Comment ne pas être séduit quand, en flânant dans la ville à la recherche des architectures épurées de Pierre Jeanneret – à l’époque il n’y avait aucune publication sur son œuvre et il fallait les identifier soi-même – l’on tombe en arrêt devant une délicate petite construction pleine de trouvailles architecturales, qui n’est pourtant qu’une simple école maternelle, évoquant les créations puristes des années 30, réalisées de concert avec Le Corbusier, son associé d’avant-guerre.

© E. Touchaleaume. Archives Galerie 54, Paris.

Quel repos pour l’œil apportent les fleurs et la végétation partout présente, de la Vallée des Loisirs, du Jardin des Roses, du Jardin des Bougainvilliers, de la promenade le long du lac Sukhna, des espaces verts innombrables, des larges avenues ombragées de ficus et de banians devenus gigantesques en cinquante ans sous ces latitudes propices, abritant dans leurs ramures des légions d’oiseaux et parfois même de singes.

© E. Touchaleaume.

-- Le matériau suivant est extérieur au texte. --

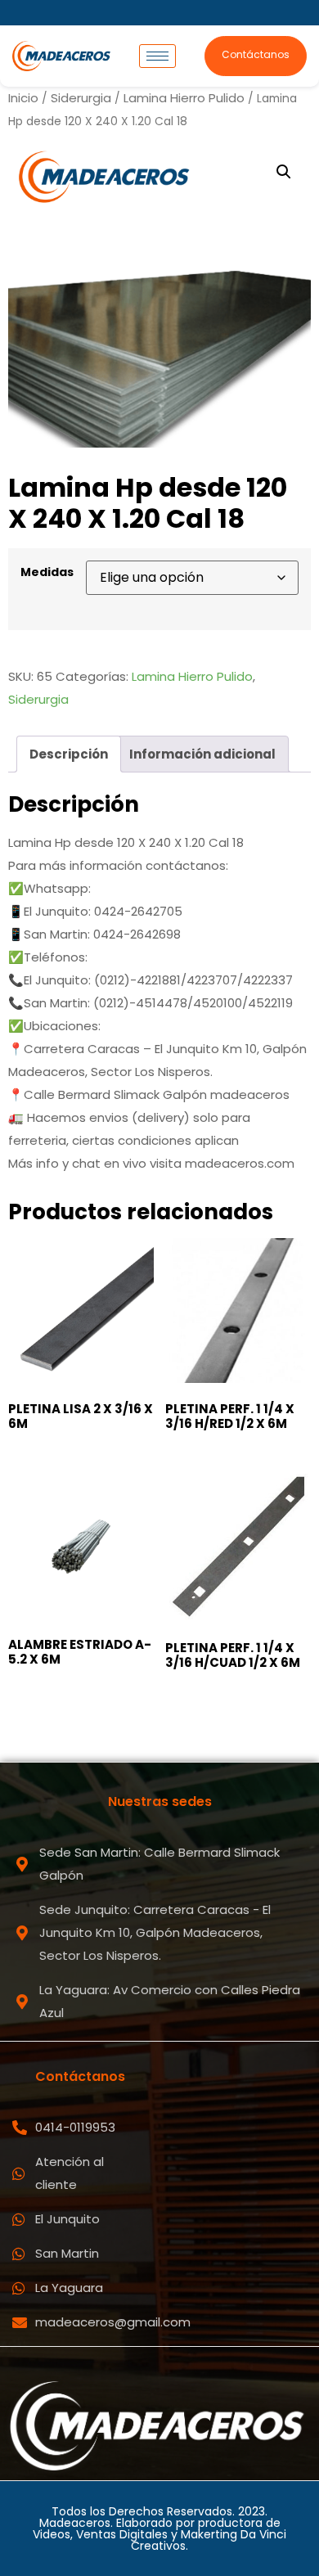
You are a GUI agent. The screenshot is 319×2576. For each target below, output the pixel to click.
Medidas (47, 572)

Archives Galerie 54, Paris.

Comment résister à la gentillesse courtoise des habitants… et tout simplement, comment rester indifférent à l’Inde, qui, même ici, dans cette ville nouvelle que Nehru voulait « libérée des traditions du passé », est bien présente, avec ses couleurs, ses marchés, ses odeurs d’épices, ses femmes en sari, ses nobles sikhs enturbannés, ses désuètes berlines Ambassador et ses motos Royal Enfield, si « British », ses rickshaws, ses carrioles à cheval, ses vaches et taureaux déambulants librement, faisant office de laiteries ambulantes dans chaque quartier…

En deux jours, j’étais conquis par Chandigarh et à chaque séjour davantage – une trentaine en onze ans, dont la plupart partagés avec mon ami et co-équipier Gerald Moreau qui m’a rejoint dans cette entreprise dès la seconde année – même si, déjà, j’ai la nostalgie du Chandigarh de mes premiers séjours.

© G. Moreau Archives Galerie 54, Paris.

mobilier à l’abandon

Lors de nos premiers séjours à Chandigarh, les dépôts municipaux et ceux de l’Université du Penjab étaient pleins à craquer de mobilier réformé par l’administration, au point que, faute de places, des tas énormes de meubles hors d’usage s’entassaient en plein air à différents endroits de la ville : campus universitaire, toit terrasse de la Haute Cour, balcons des immeubles administratifs du centre ville…

© E. Touchaleaume. Archives Galerie 54, Paris.

mobilier à l’abandon

Personne ne savait que faire de ce mobilier au rebut et les brocanteurs, menuisiers et autres petits métiers les achetaient pour quelques roupies lors de ventes aux enchères organisées par l’administration indienne, afin de réutiliser le bois pour d’autres fabrications…ou cela finissait en combustible pour le chauffage et la cuisine.

© E. Touchaleaume. Archives Galerie 54, Paris.

achats

Devant l’intérêt que nous avons manifesté pour ce mobilier, en payant en vente aux enchères des prix sans commune mesure avec ceux pratiqués auparavant avec les brocanteurs locaux, les organisateurs de ventes, trop contents de l’aubaine et nous prenant pour des fous, les ont multipliées en fréquences et en quantités. Les ventes les plus importantes ont eu lieu en 1999 à l’Université du Penjab et en 2002 à la Haute Cour. Un grand nombre de ventes de moindre importance se sont déroulées dans la plupart des bâtiments administratifs de la ville.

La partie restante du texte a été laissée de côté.